Rows from a dataset:
-.-.-

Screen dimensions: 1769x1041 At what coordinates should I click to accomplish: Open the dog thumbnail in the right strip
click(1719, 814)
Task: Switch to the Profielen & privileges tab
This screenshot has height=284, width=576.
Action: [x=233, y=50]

-.-.-

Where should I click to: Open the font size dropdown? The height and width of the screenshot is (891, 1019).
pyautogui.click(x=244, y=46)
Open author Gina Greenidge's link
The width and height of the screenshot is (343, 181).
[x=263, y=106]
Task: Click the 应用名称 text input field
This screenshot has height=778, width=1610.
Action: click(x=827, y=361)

-.-.-

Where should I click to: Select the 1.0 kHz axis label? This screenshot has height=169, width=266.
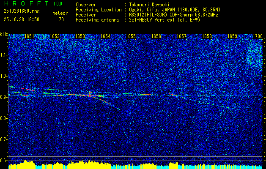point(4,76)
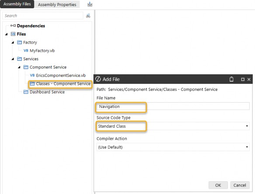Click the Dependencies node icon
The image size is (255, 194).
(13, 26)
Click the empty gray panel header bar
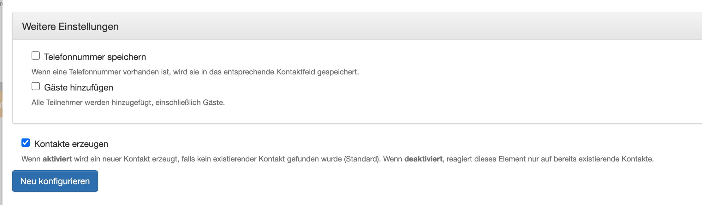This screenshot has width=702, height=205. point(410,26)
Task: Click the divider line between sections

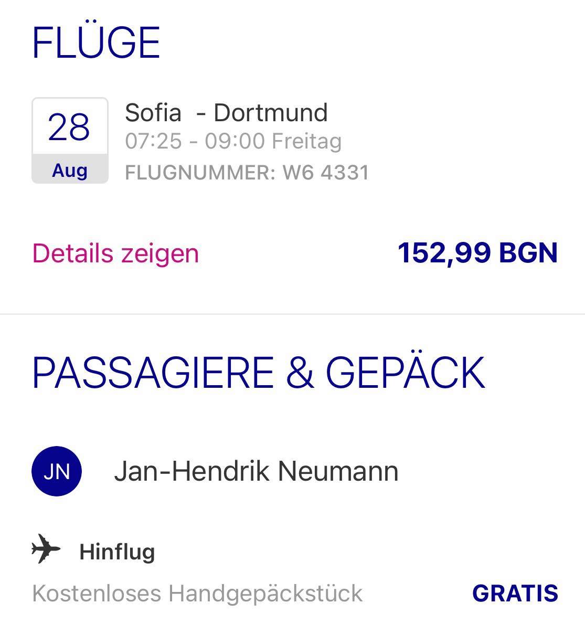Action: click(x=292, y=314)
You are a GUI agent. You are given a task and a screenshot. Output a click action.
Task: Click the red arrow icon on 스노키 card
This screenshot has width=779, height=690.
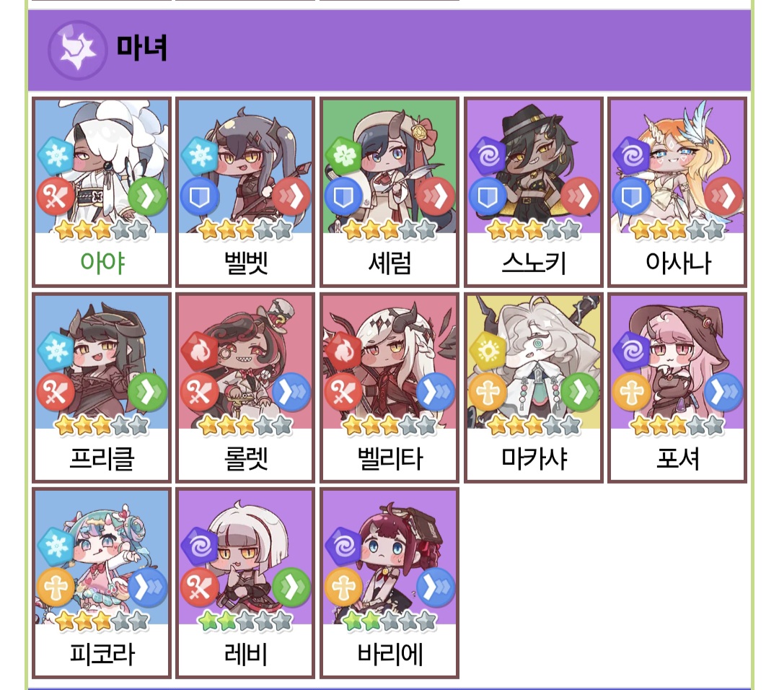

-.-.-

## Exercise aim
Please copy the lines of the material starting at the line containing "Where should I click to: Select" and ending at the line containing "This screenshot has width=779, height=690.", with both of those lines included. Leave the pictures out of your copy.

## Output of the task
Where should I click to: Select the 1.0 kHz axis label? This screenshot has height=169, width=266.
point(4,76)
Click the Dependencies node icon
The image size is (255, 194).
(13, 26)
Click the empty gray panel header bar
This screenshot has width=702, height=205. point(410,26)
Task: Click the divider line between sections

Action: click(x=292, y=314)
You are a GUI agent. You are given a task and a screenshot. Output a click action.
Task: Click the red arrow icon on 스노키 card
This screenshot has width=779, height=690.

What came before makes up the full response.